Святая Тереза, скончавшаяся в раннем возрасте тридцати трех лет и в чьей семье можно проследить не один случай выраженной неврастении, с ранних лет была удостоена «посланий». Она верила, что некоторые из них были искушениями дьявола, предлагавшего «почетный союз». Сразу после поступления в монастырь у нее случился нервный срыв. В то время ей было двадцать лет, она страдала от обмороков и жаждала болезни как знака божественной милости. Она была подвержена судорогам и вскоре после принятия пострига впала в каталептический транс, длившийся три дня. Ее сочли умершей, но по прошествии этого времени она села и рассказала окружающим, что посетила рай и ад, видела радости блаженных и мучения проклятых. По меньшей мере примечательно, что, несмотря на стремление к личному общению с Иисусом, свой первый опыт экстаза божественной любви она пережила после того, как обнаружила «очень реалистичное» изображение мученика — святого Иосифа. Значение этого пристального созерцания истерзанного тела — возможно, созданного тем, чья сексуальная природа находилась в процессе подавления, — не вызывает сомнений.
По поводу этих и подобных случаев профессор Уильям Джеймс делает следующее замечание:
«Для медицинского сознания эти экстазы означают не что иное, как внушенные гипноидные состояния на интеллектуальной почве суеверий и на телесной почве дегенерации и истерии. Несомненно, эти патологические состояния существовали во многих, а возможно, и во всех случаях, но этот факт ничего не говорит нам о познавательной ценности сознания, которое они вызывают. Чтобы вынести духовное суждение об этих состояниях, мы не должны довольствоваться поверхностными медицинскими рассуждениями, а должны исследовать их плоды для жизни».
Вопрос на самом деле не в том, что эти экстазы внушают «медицинскому сознанию», как будто это тип сознания, совершенно не приспособленный для вынесения суждений. Вопрос в том, что факты внушают любому сознанию, оценивающему поведение человека под влиянием сильных религиозных эмоций точно так же, как оно оценивало бы любого человека под воздействием любого другого сильного эмоционального давления. И если возможно объяснить эти состояния с точки зрения известных физиологических и психических процессов, то какое у нас есть основание отвергать это и предпочитать взамен объяснение, которое одновременно недоказуемо и излишне? И можно было бы простить того, кто подумает, что случаи, которые определенно включают в себя некоего рода аномальную нервную деятельность, — это именно те случаи, в которых медицинское сознание должно быть призвано высказать свое мнение. Что подразумевается под вынесением «духовного суждения» об этих состояниях, не совсем ясно, если только это не означает суждение о них с точки зрения исторической сверхъестественной интерпретации. Но именно эта интерпретация и оспаривается «медицинским сознанием».
Я не вижу, как какое-либо исследование «их плодов для жизни» может повлиять на рациональную оценку природы этих мистических состояний.
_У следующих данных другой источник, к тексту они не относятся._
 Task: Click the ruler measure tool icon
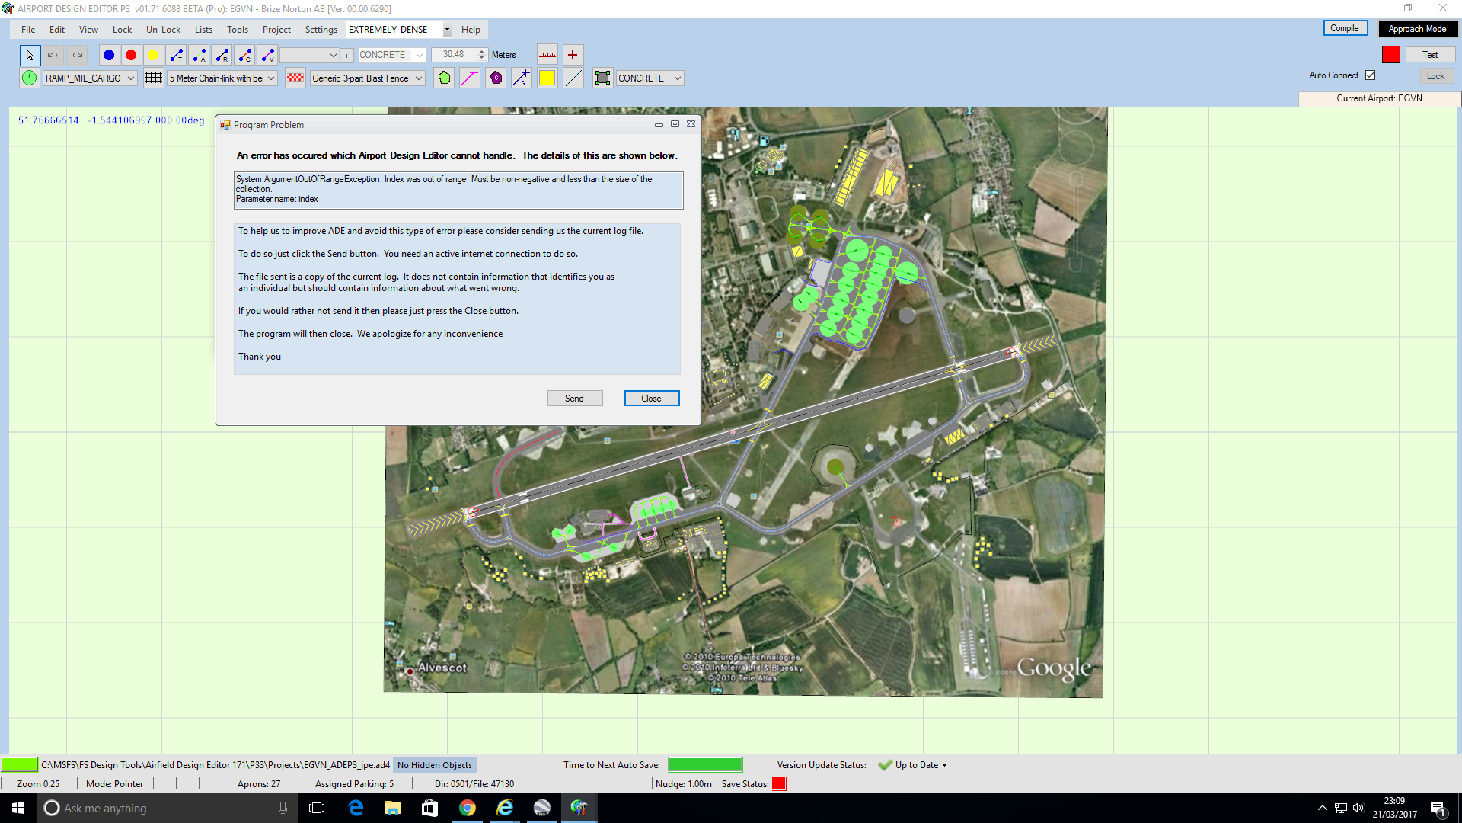[547, 55]
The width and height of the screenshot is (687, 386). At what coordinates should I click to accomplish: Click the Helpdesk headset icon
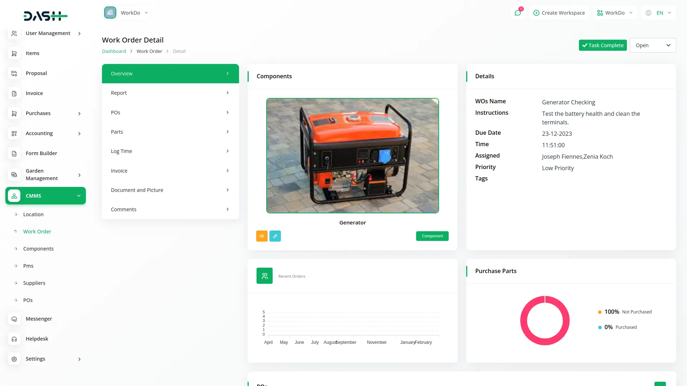(x=14, y=339)
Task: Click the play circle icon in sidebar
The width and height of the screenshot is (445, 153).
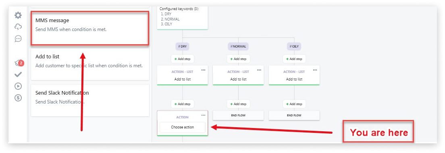Action: point(18,86)
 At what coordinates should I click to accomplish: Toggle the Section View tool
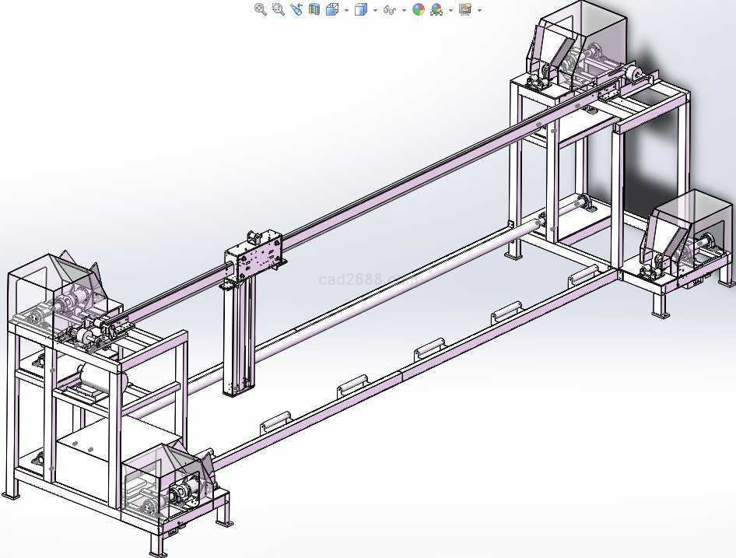[314, 9]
Мистицизм ничего не добавляет к врожденным склонностям человека. Он лишь придает его энергиям новый поворот, новое направление. Какими они были до этого опыта, такими, по сути, и остаются после него. Вот почему мы находим религиозных мистиков всех мастей. Одни энергично практичны, другие мечтательно непрактичны. Профессор Джеймс признает это, говоря, что «потусторонность, поощряемая мистическим сознанием, делает этот чрезмерный отрыв от практической жизни особенно вероятным для мистиков, чей характер от природы пассивен, а интеллект слаб; но у людей с врожденно сильным умом и характером мы находим прямо противоположные результаты». И когда далее признается, что «мистическое чувство расширения, единения и освобождения не имеет никакого специфического интеллектуального содержания», но «способно вступать в супружеские союзы с материалом, предоставляемым самыми разнообразными философиями и теологиями, при условии, что они могут найти место в своей структуре для его своеобразного эмоционального настроя», мистицизм кажется сведенным к эмоциональному развитию, находящемуся на одном уровне с эмоциональным развитием в других направлениях. Он не является чем-то специфическим для религиозного сознания, поскольку «не имеет специфического интеллектуального содержания». Он, так сказать, аморфен. И он может формировать разнообразные «супружеские союзы» именно потому, что не указывает на скрытый мир реальности, а лишь свидетельствует о напряженных эмоциональных состояниях. Перед лицом природы нетеист Ричард Джеффрис испытывает все те чувства ментального расширения и эмоционального восторга, которые Мария Алакок или святая Тереза испытывали в своих видениях «Воскресшего Христа».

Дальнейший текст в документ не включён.